§ The exercise: According to the notes on images and inverse images, why is \(f(S)\) sometimes called the "forward image" of \(S\)? Answer in one to three sentences.

3-4-images-and-inverse-images.tex

\section{Images and inverse images} \label{sec 3.4}

\begin{note}
我覺得這節標題有點爛，因為這節不只講\ image 阿?
\end{note}

Functions \(f : X \rightarrow Y\) can also takes subsets of \(X\) to subsets of \(Y\).

\begin{definition} [Images of sets] \label{def 3.4.1}
If \(f : X \rightarrow Y\) is a function from \(X\) to \(Y\), and \(S\) is a subset of \(X\), we define \(f(S)\) to be the set
\begin{center}
    \(f(S) := \{ f(x): x \in S \} \)
\end{center}
this set is a subset of \(Y\), and is sometimes called the \emph{image} of \(S\) under the map \(f\).
\end{definition}

We sometimes call \(f(S)\) the \emph{forward image} of \(S\) to distinguish it from the concept of the \emph{inverse image} \(f^{-1}(S)\) of \(S\), which is defined below.

Note that the set \(f(S)\) is well-defined thanks to the axiom of replacement (\AXM{3.6}). One can also define \(f(S)\) using the axiom of specification (\AXM{3.5}) instead of replacement, but we leave this as a
exercise to the reader.

\begin{note}
這邊兩個 examples 都是幹話，跳過。
\end{note}

\begin{additional corollary}
\(y \in f(S) \iff y = f(x) \text{\ for some\ } x \in S\)
\end{additional corollary}

\begin{proof}

\(y \in f(S) \implies y = f(x) \text{\ for some\ } x \in S\): this is explicitly stated in \DEF{3.4.1}.

\(y = f(x) \text{\ for some\ } x \in S \implies y \in f(S)\): the hypothesis is the identity of the image set \(f(S)\), so \(y \in f(S)\).
\end{proof}

\setcounter{theorem}{3}
\begin{definition}[Inverse images] \label{def 3.4.4}
If \(U\) is a subset of \(Y\), we define the set \(f^{-1}(U)\) to be the set
\[
    f^{-1}(U) := \{x \in X : f(x) \in U\}.
\]
In other words, \(f^{-1}(U)\) \textbf{consists of all the elements of \(X\) which map into \(U\)}:
\[
    f(x) \in U \iff x \in f^{-1}(U).
\]
We call \(f^{-1}(U)\) the \emph{inverse image} of \(U\).
\end{definition}

\begin{note}
Note that \(f\) \textbf{does not have to be invertible} in order for \(f^{-1}(U)\) to make sense.
\end{note}

\begin{note}
\(U\) 的\ reverse image 就是所有符合以下條件的\ elements x: (1) \(x \in X\) (2) \(f(x) \in U\).

§ Data lines:

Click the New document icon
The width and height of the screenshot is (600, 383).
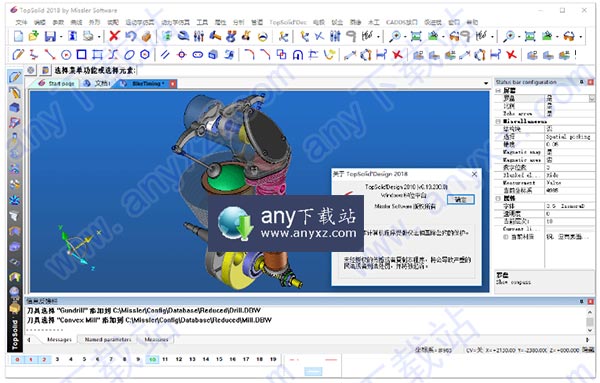pyautogui.click(x=18, y=36)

§ Result for this task: The notes call \(f(S)\) the forward image of \(S\) to distinguish it from the inverse image \(f^{-1}(S)\) of \(S\). The inverse image is defined later in the same section.